Folio bifolium (approx. 15" x 12"), tears in the margins with some minor loss, previous folds; the text signed at the end "Marius."

A curious and mysterious essay that may be a satire by the editor of a literary magazine. This first person narrative describes "a ramble through the neighboring fields to enjoy the beauty of the hour" and how the writer observed "a person bounding and jumping over the hills and rocks like a maniac...the cause of his agitations: he informed us all soon that he was a Casket and had got composition to write that week, and that he had been pursuing an idea that started up in the bushes two or three miles distant."
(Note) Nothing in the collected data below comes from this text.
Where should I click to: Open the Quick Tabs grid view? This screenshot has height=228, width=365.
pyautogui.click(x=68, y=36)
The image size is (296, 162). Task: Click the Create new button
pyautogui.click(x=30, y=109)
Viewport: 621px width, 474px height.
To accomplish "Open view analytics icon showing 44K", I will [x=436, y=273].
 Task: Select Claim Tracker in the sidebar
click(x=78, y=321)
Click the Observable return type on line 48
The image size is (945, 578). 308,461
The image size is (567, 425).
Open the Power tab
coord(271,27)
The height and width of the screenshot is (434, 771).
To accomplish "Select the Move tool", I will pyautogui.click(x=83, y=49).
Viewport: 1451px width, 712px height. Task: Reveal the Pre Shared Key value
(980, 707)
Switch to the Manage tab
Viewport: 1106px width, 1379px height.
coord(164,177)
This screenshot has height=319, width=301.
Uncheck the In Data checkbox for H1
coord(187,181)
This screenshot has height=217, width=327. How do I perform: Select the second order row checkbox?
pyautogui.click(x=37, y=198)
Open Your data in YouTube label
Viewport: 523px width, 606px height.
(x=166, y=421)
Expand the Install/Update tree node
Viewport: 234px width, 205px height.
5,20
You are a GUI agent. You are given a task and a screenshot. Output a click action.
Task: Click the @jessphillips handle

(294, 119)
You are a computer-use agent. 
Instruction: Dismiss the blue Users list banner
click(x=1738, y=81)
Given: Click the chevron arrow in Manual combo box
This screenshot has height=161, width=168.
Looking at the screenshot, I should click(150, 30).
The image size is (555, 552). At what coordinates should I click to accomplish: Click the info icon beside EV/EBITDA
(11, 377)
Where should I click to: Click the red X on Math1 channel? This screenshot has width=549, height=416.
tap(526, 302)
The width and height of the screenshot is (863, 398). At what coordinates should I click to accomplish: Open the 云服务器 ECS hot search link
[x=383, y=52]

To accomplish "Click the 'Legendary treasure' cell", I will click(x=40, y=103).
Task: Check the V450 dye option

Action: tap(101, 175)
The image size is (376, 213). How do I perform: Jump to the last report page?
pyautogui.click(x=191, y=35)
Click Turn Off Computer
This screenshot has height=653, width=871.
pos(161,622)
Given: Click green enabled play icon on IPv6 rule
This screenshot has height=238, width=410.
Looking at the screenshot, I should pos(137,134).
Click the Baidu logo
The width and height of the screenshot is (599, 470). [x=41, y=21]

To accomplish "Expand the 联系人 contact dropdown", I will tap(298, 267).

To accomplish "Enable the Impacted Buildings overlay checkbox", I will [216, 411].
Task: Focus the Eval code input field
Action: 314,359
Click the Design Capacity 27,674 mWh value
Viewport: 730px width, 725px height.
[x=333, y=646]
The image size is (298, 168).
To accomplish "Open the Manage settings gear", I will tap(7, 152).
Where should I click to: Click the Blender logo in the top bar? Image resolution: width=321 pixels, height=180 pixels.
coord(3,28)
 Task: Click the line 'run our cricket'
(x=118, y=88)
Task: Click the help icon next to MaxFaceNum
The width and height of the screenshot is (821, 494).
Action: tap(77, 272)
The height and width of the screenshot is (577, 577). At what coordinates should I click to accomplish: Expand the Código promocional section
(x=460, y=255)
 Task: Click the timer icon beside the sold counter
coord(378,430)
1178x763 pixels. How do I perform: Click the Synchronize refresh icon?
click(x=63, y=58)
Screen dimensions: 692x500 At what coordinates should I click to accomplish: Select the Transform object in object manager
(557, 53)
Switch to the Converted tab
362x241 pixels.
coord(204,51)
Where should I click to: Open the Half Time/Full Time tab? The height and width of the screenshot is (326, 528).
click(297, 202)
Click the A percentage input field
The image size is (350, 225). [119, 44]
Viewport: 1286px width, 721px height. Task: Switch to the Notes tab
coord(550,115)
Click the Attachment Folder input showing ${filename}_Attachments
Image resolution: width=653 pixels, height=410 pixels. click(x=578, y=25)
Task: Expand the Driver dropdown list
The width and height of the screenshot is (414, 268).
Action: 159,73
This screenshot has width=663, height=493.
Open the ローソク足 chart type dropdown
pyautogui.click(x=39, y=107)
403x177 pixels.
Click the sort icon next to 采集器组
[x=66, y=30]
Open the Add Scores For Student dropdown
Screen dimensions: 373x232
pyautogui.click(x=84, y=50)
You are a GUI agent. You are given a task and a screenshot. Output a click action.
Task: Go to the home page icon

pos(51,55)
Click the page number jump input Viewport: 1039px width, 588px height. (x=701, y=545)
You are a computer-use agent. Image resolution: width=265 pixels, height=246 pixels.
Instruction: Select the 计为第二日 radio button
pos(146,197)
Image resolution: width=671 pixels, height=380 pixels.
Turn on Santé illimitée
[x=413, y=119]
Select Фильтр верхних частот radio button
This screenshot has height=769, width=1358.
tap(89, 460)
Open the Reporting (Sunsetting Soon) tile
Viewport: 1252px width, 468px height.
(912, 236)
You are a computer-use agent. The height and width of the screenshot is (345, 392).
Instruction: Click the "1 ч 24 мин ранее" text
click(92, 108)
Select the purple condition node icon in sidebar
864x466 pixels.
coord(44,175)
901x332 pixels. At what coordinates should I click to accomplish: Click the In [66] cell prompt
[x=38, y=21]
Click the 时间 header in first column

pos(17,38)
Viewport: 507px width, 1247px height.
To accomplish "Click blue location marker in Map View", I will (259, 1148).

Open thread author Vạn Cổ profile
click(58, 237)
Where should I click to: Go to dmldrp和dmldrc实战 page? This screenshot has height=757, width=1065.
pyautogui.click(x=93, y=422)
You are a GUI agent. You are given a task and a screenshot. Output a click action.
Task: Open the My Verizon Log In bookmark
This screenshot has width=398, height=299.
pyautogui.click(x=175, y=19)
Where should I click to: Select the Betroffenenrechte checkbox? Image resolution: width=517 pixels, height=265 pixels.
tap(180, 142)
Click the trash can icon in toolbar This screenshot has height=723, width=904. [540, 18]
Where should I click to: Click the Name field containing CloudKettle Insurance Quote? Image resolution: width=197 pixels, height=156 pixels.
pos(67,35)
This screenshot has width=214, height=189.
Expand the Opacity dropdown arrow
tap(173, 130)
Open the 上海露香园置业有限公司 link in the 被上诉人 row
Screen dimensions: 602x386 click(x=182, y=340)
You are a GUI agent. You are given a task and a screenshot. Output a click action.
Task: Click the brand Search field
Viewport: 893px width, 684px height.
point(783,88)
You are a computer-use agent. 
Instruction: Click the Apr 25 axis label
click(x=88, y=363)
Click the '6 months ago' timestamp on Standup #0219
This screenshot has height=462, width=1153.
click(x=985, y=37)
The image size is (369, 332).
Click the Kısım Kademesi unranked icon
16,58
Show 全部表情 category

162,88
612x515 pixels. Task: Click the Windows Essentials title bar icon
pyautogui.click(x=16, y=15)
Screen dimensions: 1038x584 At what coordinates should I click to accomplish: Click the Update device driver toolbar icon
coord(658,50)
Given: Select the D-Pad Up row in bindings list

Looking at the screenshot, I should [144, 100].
The pursuit of the idea continues into an old barn "now quite evident that the idea had secreted itself...some wanted to try one way and others another: and some would like to send for Dorr, but that would not do for he had proved himself a coward and a rebel too." Dorr is no doubt Thomas Wilson Dorr, who had escaped Rhode Island into New York to raise a small militia there in June of 1842.

Writes Russ DeSimone, a top Rhode Island Dorr expert: "I am of the opinion that it is a general reference to Dorr as opposed to a specific event. In the months following the 'rebellion' Dorr was the butt of many quips, for example one poem referred to him as 'the hero of two flights' alluding to his two departures from Rhode Island in May and June 1842. Another stated 'he came, he saw, he scampered.' In general, the conservative press and Whigs specifically poked fun at Dorr often implying he was a coward. Your ms is from September 1842 when Dorr had been in exile just a short while. In that time he had been in New York City before he settled in New Hampshire... the 'War in Rhode Island' was discussed nationally in the summer and fall of 1842."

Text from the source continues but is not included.